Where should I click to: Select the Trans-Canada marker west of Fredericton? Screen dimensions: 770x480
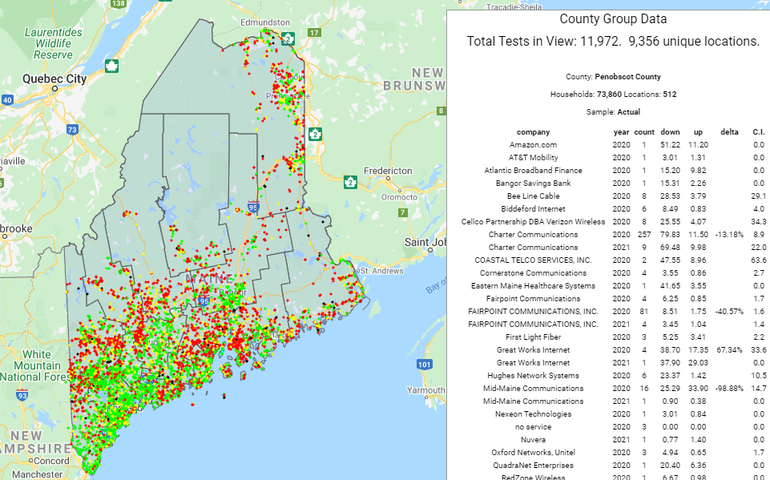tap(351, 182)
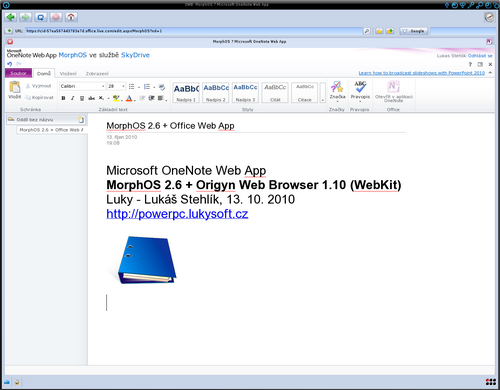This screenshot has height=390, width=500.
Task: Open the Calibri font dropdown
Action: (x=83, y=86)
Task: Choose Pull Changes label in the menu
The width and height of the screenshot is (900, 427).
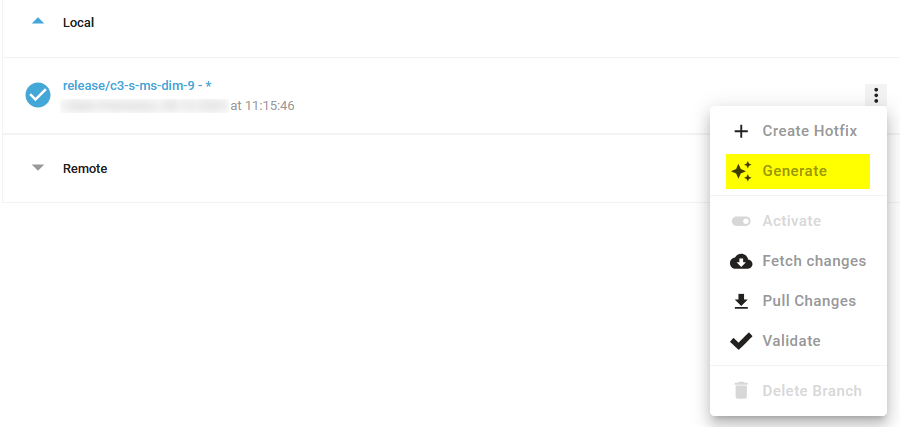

Task goal
Pass over the images and copy the rest of the material above exactly.

Task output
Where should I click to: Select the Trans-Canada marker west of Fredericton? Screen dimensions: 770x480
tap(351, 182)
This screenshot has height=390, width=500.
Task: Open the Calibri font dropdown
Action: (x=83, y=86)
Task: Choose Pull Changes label in the menu
The width and height of the screenshot is (900, 427).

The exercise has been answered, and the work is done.